第一步:攻击者通过PancakePair闪电贷借出242万枚USDT。
第二步:攻击者将闪电贷借出的242万枚USDT全部在稳定币Nerve 3Pool兑换为241万枚3NRV-LP。
第三步:攻击者将241万枚3NRV-LP添加至ElevenNeverSellVault合约后获得241万枚11Pool3 Nerve。
第四步:攻击者取出在 ElevenNeverSellVault合约添加的万枚3NRV-LP(这里需要注意的是,这步是攻击者完成攻击最重要的一步操作,攻击者上一步获得的241万枚11Pool3 Nerve并没有进行销毁)
第五步:攻击者归还第三步获得的241万枚11Pool3 Nerve,得到241万枚3NRV-LP。(这里是正常逻辑,归还11Pool3 Nerve,得到3NRV-LP,但由于第四步凭空取出241万枚3NRV-LP,加上这里数值,共计归还241万枚11Pool3 Nerve,得到482万枚3NRV-LP,也就是双倍3NRV-LP)
第六步:攻击者将得到的482万枚3NRV-LP兑换为483万枚USDT。
第七步:攻击者归还闪电贷借出的242万枚USDT,并将剩余的241万枚USDT转至攻击者钱包。
至此
攻击者通过该笔交易获取241万枚USDT,加上攻击者其余的四笔攻击交易获取的资金,攻击者共计获取了310万枚USDT,30枚BTC,284枚ETH,总价值超过460万美元。
走到这里大家可能会有疑问,看似简单的步骤,为何可以获取大量代币,交易的第四步中为什么取走241万枚3NRV-LP后,没有对取款者质押的241万枚11Pool3 Nerve进行销毁,下面我们从合约中分析凭空取走241万枚3NRV-LP的代码逻辑。
攻击成功的原因
通过以上交易分析可以明确,攻击者将241万枚3NRV-LP添加至ElevenNeverSellVault合约后获得241万枚11Pool3 Nerve,但从ElevenNeverSellVault合约取款时,取了两次241万枚3NRV-LP,这里我们直接分析ElevenNeverSellVault合约取款代码逻辑,如下图:
上图为ElevenNeverSellVault合约中两个取款方法withdraw()和emergencyBurn()。攻击者使用的是紧急提款emergencyBurn方法,1132行代码中,合约逻辑是将调用者地址余额赋值给balan变量,之后1135行中给调用者进行了balan金额的转账,转账的金额也就是调用者在该合约中的所有余额。
问题点在于:调用者在合约中的余额赋值给balan变量,并给调用者进行了转账,但并未对调用者余额balanceOf(msg.sender)数量进行销毁,所以攻击者第一次取走241万枚3NRV-LP代币后,emergencyBurn方法并未销毁攻击者原本的余额,导致攻击者余额并没有减少,之后攻击者又利用本身余额进行了第二次241万枚3NRV-LP取款。

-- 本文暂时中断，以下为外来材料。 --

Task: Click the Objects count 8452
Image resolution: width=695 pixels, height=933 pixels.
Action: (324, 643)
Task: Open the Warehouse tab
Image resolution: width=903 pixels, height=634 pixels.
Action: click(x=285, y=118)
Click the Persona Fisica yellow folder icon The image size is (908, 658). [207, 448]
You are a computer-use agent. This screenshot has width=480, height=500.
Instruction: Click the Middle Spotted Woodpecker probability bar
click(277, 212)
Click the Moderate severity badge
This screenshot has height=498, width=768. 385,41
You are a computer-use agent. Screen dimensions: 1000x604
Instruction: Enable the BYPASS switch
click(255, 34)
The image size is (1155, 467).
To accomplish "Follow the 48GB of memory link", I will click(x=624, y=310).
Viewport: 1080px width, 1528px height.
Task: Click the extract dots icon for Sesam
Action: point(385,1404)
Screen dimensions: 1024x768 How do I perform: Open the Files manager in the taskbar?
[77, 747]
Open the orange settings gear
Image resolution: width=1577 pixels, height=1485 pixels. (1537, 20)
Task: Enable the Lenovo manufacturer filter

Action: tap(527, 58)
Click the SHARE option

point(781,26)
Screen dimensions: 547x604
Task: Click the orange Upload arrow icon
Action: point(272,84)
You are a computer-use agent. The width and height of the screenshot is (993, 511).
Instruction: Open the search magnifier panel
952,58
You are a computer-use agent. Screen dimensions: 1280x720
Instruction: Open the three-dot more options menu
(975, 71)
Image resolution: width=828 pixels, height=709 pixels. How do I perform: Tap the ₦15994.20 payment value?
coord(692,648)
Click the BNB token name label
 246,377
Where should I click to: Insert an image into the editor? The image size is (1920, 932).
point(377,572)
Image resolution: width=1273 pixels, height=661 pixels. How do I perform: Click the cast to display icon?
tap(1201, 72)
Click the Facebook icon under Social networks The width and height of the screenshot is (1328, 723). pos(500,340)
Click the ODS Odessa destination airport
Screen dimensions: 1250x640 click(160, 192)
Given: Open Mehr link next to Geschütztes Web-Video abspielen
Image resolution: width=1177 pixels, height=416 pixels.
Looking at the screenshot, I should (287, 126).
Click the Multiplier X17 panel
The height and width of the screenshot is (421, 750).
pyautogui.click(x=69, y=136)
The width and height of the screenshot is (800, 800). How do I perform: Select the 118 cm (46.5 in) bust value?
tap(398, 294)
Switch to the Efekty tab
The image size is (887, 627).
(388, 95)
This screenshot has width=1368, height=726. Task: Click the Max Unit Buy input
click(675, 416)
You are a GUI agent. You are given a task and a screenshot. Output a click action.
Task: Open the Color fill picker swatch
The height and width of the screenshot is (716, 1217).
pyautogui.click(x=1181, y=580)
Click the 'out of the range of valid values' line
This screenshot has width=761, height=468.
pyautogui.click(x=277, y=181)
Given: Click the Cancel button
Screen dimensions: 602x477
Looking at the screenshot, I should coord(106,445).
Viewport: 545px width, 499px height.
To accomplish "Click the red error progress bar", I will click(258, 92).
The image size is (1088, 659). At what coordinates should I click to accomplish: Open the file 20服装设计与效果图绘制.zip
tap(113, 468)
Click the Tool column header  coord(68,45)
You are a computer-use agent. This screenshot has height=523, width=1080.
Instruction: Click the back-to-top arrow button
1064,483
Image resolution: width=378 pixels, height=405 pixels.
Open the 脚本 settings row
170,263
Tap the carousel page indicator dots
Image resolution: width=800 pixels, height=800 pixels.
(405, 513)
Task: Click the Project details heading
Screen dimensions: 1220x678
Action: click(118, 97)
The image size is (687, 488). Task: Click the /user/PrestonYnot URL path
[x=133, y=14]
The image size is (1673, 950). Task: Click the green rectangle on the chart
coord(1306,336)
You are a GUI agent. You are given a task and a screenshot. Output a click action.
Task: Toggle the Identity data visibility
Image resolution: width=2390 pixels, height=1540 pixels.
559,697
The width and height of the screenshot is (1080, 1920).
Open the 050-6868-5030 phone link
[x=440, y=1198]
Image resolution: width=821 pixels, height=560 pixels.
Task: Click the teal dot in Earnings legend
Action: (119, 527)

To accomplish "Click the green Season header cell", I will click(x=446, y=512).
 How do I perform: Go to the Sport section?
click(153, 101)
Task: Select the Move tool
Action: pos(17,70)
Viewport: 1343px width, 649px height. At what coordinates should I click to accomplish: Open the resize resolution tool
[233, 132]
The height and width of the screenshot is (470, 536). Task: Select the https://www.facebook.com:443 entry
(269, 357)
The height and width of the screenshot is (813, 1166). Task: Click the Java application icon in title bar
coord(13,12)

该问题如何避免!上图withdraw方法中已给出答案,1123行代码中,在调用者进行取款时,对调用者取款数量shares随即进行销毁,同样的逻辑也可以应用在emergencyBurn方法,将调用者地址余额赋值给balan变量后,可使用上图burn方法对调用者余额进行销毁,从而避免此类安全问题。
总结
通过此次攻击事件来看,攻击者通过多次闪电贷,并通过emergencyBurn方法中用户余额未更新问题,最终获得了大量代币,目前类似的闪电贷攻击事件居多,为何还会频频发生,对于DeFi项目而言,合约代码的安全,代币价格的相对稳定,旧版本的及时更新都是保证项目安全极其重要的部分,对于合约变量未更新问题,应在合约上线前进行严格审查及测试。对于此类闪电贷攻击事件,零时科技安全团队给出以下建议:
安全建议
·对于合约代码安全,可找多家安全审计公司进行审计。
·对LP价格及获取奖励的铸币代码块,应根据业务逻辑进行严格审核演算,避免出现参数可控制导致大量铸币问题。
·使用可信的并且安全可靠的预言机,如Chainlink去中心化预言机,Alpha homera采用的。
·对敏感性较强的代码,要做到及时更新完善。